C’était un vieux vaisselier reconverti en bibliothèque d’apparat. Tout en hauteur, plus profond que large, il ne contenait somme toute, que des livres que plus personne ne lirait, si quelqu’un les avait jamais lus. Feignant de resserrer ses lacets, il jeta à la dérobée un coup d’œil vers la base du meuble : les quatre pieds semblaient toucher le sol de façon égale. Max se leva et s’approcha du meuble, s’attirant l’attention d’un des deux hommes, mais celui-ci revint rapidement à sa lecture. Faisant mine de s’intéresser au contenu de l’armoire, il exerça discrètement une poussée dans le sens contraire de l’inclinaison, mais rien n’y fit. L’armoire penchait certes, mais elle était parfaitement stable. Il reprit sa place en proie à une intense perplexité.
On l’appela, c’était son tour. Il ressortit trois quarts d’heure plus tard, délesté de quelques menues inquiétudes et de cinquante euros. Mais il revint la semaine d’après, et les semaines qui suivirent, échafaudant déjà un plan. Il changea plusieurs fois d’horaire jusqu’à en découvrir un où il serait certain d’être seul pendant dix minutes dans la salle d’attente. C’était largement suffisant. Il vint un jour avec dans sa poche, quelques cales d’un millimètre d’épaisseur et entreprit de réparer l’erreur mobilière. Cela ne lui prit que quelques instants au bout desquels il put enfin s’asseoir sereinement en face de la bibliothèque. Puis il partit avant qu’on l’appelle.
Le psychiatre lui téléphona quelques semaines plus tard, voulant s’assurer que tout allait bien, que son patient, après deux ans de thérapie, ne s’était pas suicidé.
« Oui, docteur » répondit Max. « Maintenant, tout va bien. »

Le sommeil du juste


Il avait le sommeil léger, plus exactement, difficile à trouver. La moindre contrariété le perturbait dans sa quête du repos. Ça allait du robinet qui goutte aux conversations tardives des voisins et de leurs hôtes sur le pas de la porte, en passant par les moteurs ronronnant des heures durant à basse fréquence. Les menues inquiétudes du quotidien s’interposaient elles aussi entre lui et Morphée : avait-il pris tous ses médicaments ? Le réveil était-il bien réglé ? Tout était-il prêt pour sa journée du lendemain ? Il se relevait alors pour faire le tour de l’appartement avant de se recoucher, vaguement rasséréné.
Allergique aux boules Quiès comme aux anxiolytiques, il prenait sur lui et se fabriquait son petit ulcère en solitaire.
Depuis peu, il avait des voisins ; un couple qui s’était retrouvé là grâce à sa nièce.
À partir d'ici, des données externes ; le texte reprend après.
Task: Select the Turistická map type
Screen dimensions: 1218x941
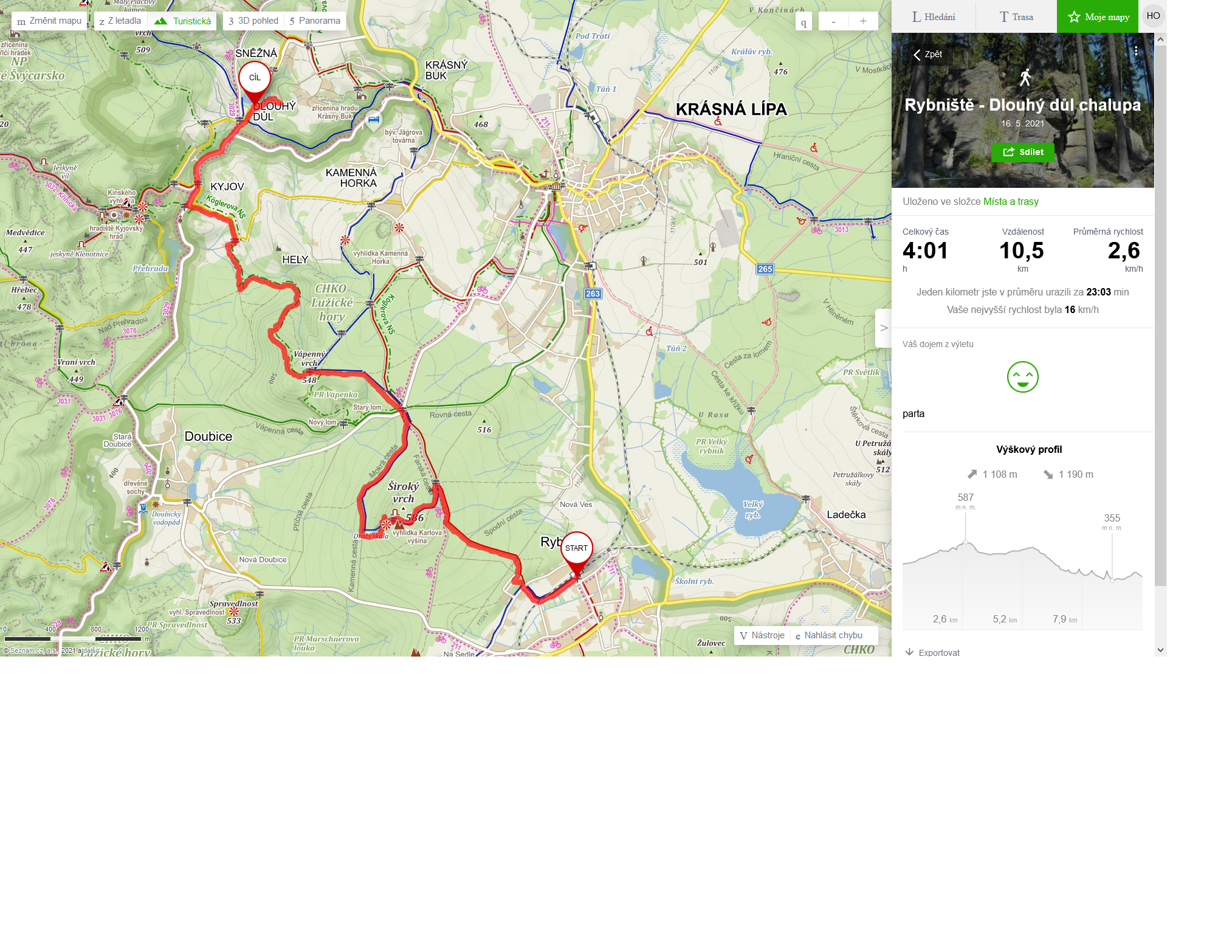Action: coord(183,21)
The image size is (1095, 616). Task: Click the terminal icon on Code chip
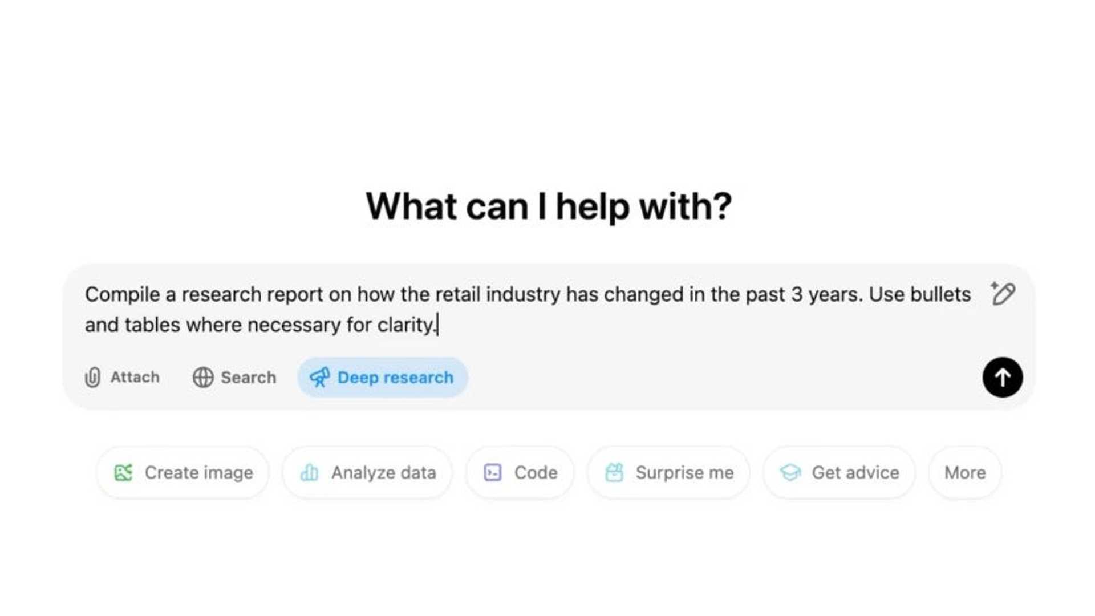point(494,472)
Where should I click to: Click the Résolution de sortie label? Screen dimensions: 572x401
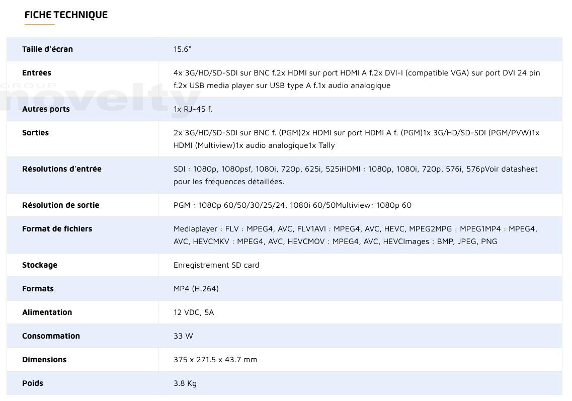(x=61, y=205)
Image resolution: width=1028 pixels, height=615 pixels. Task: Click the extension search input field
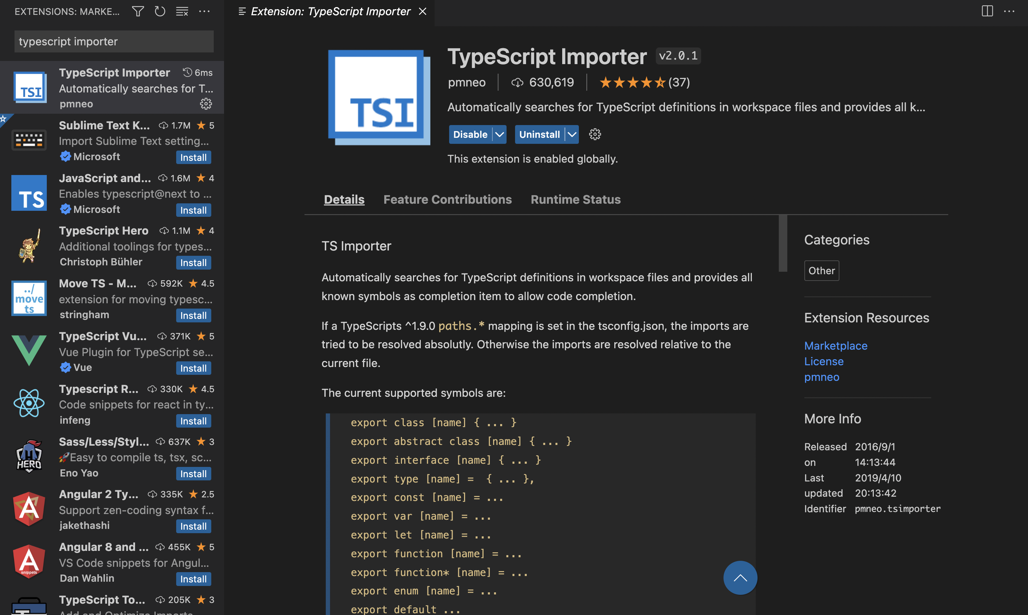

Ils étaient charmants, mignons, mais ils étaient manifestement amoureux et ça faisait du bruit : un grincement régulier accompagné de petits cris. La scène se répétant plusieurs fois par jour... et par nuit. Au bout d’une semaine, le bruit et peut-être surtout la certitude qu’il allait inexorablement se produire lui fut encore plus intolérable que tout ce qu’il avait enduré jusqu’alors.
Cette nuit-là, leurs ébats reprirent vers une heure du matin. Tandis qu’il contemplait son réveil, égrenant tristement les minutes, il se demandait à combien de temps se réduirait sa nuit. « Ça ne peut plus durer », pensait-il. Il se jugeait d’un naturel accommodant, sociable même, mais là, c’en était trop. Il se releva et passa une robe de chambre.
Il trouva ce qu’il lui fallait dans la cuisine. Ensuite, pénétrant dans la pièce où ils faisaient leurs affaires, il s’approcha d’eux sans qu’ils remarquent rien. En quelques instants, tout fut réglé : il les prit l’un après l’autre et les fourra dans le sac plastique où ils se débattirent quelques instant avant de succomber au manque d’oxygène. Enfin, il jeta le tout dans le vide-ordure.
En se recouchant, il pensa qu’il devrait, dès le lendemain, faire l’achat d’un aquarium et de deux poisons rouges afin de consoler sa petite nièce, car elle serait sûrement très malheureuse pour les petits lapins qu’elle avait laissés en pension chez lui. Puis il s’endormit, du sommeil du juste.